Increased rasA gene dosage or deregulation of rasA gene product causes reduced radial outgrowth. (A) Comparison of colony morphologies of the ΔrasA, WT, pOtef-RasA (with a single integration of the pOtef-RasA cassette), pOtef-RasA (X2) (with two integrations of the pOtef-RasA cassette), and DArasA1 strains. (B) Quantitative comparison of the growth rates of each strain at 48 and 72 h of incubation. Growth rate determinations were performed in triplicate for all strains. Columns and error bars represent the means ± standard deviations, respectively. (C) Model representing hyphal outgrowth as a function of RasA activity in A. fumigatus. Gray-colored areas represent extreme inhibition or deregulation of RasA activity. Cellular processes regulated by Ras activity that affect hyphal morphogenesis are listed under the hyphal growth curve. GEF, guanine exchange factor; GAP, GTPase-activating protein.

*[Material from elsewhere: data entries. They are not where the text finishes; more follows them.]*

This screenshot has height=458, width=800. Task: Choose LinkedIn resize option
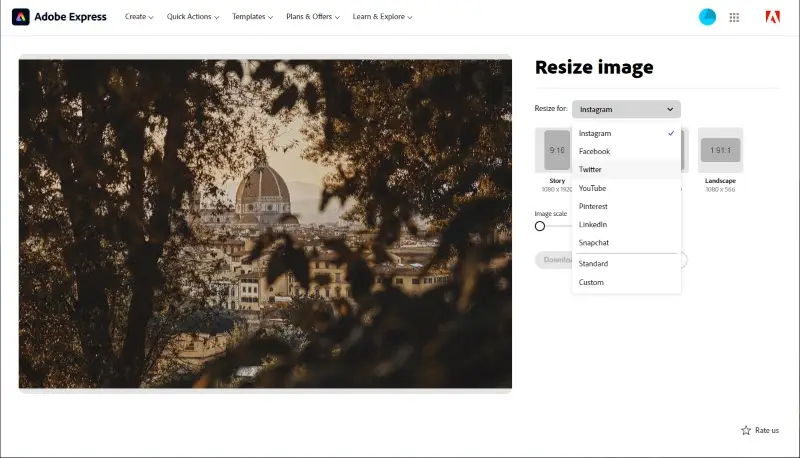593,225
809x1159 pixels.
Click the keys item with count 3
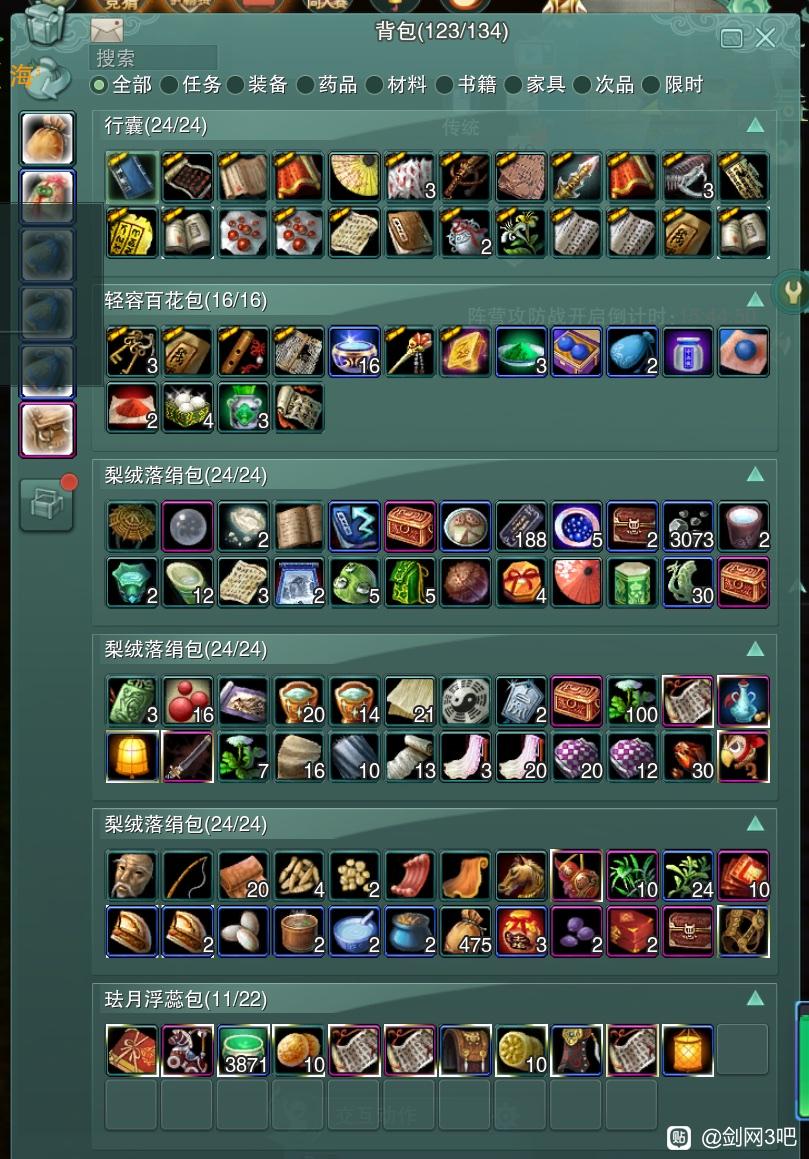pyautogui.click(x=132, y=352)
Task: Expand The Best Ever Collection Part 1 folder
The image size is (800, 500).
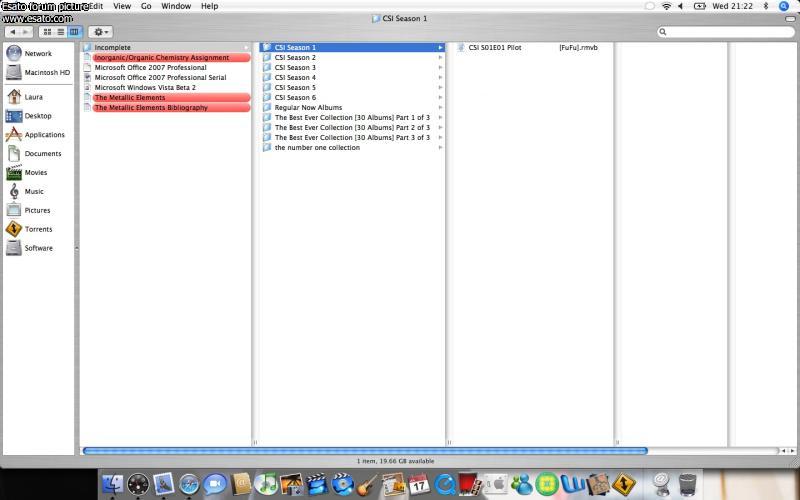Action: pos(350,117)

Although some similarities persist between the DArasA and DArasA1 mutants, the results presented here show that expression of activated RasA as the sole source of Ras activity revealed novel phenotypic changes that were not evident when activated RasA is expressed in the wild-type background. The cellular changes induced in the DArasA1 strain confirm earlier work with A. nidulans showing that increased RasA activity causes cessation of growth throughout the developmental life cycle (15, 18). Our data also coincide with a more recent report of the role of GapA, a GTPase-activating protein (GAP), in hyphal morphogenesis of A. nidulans (11). Deletion of gapA, the putative GAP for A. nidulans RasA, causes reduced radial outgrowth, delayed polarity establishment, and abortive growth axes (11). As GapA is hypothesized to downregulate RasA by increasing the rate of GTP hydrolysis, these outcomes are likely due to increased intracellular RasA activity. Despite these similarities, the DArasA1 strain has also revealed new phenotypes, including excessive vacuolar expansion and spontaneous lysis of hyphal compartments, elucidating new roles for Ras activity in polarized growth and morphogenesis.

Recently, a new form of cell death, termed “methuosis,” was described for glioblastoma cells (16). Methuosis is distinct from apoptotic- and necrotic-cell death and is caused by Ras-mediated upregulation of macropinocytosis coupled with inhibition of proper endocytic membrane recycling (16). The cellular changes leading to methuotic cell death, namely, excessive vacuolization and cell lysis, are strikingly similar to those reported here for the DArasA1 mutant. In addition, methuosis is driven by deregulated activation of the downstream Ras effector, Rac1, and the subsequent downregulation of Arf6, a protein controlling endocytic vesicle recycling (2). Mutations that constitutively activate RacA, the homolog of human Rac1, in A. fumigatus have not been reported. However, constitutive activation of Rac in C. trifolii causes vacuolated hyphal swellings reminiscent of the morphological changes in the DArasA1 mutant noted here (4). The A. nidulans homolog of Arf6, arfB, was recently deleted and was subsequently shown to play a conserved role in fungal endocytosis (14). The A. nidulans ΔarfB mutant also displays some phenotypes similar to those of our DArasA1 strain, including delayed polarity establishment marked by swollen, multinucleated conidia (14). When considered with these recent findings, our data support the hypothesis that Ras may control polarity establishment and maintenance in filamentous fungi, at least in part, through the regulation of a homologous pathway. Since both the inhibition and deregulation of Ras-controlled pathways are severely detrimental to polarized growth, the potential conservation of a Ras-mediated methuosis pathway in A. fumigatus may eventually have therapeutic implications. Future work is planned to focus on elucidating Ras-mediated control of endocytosis and the roles of RacA and ArfB in this process.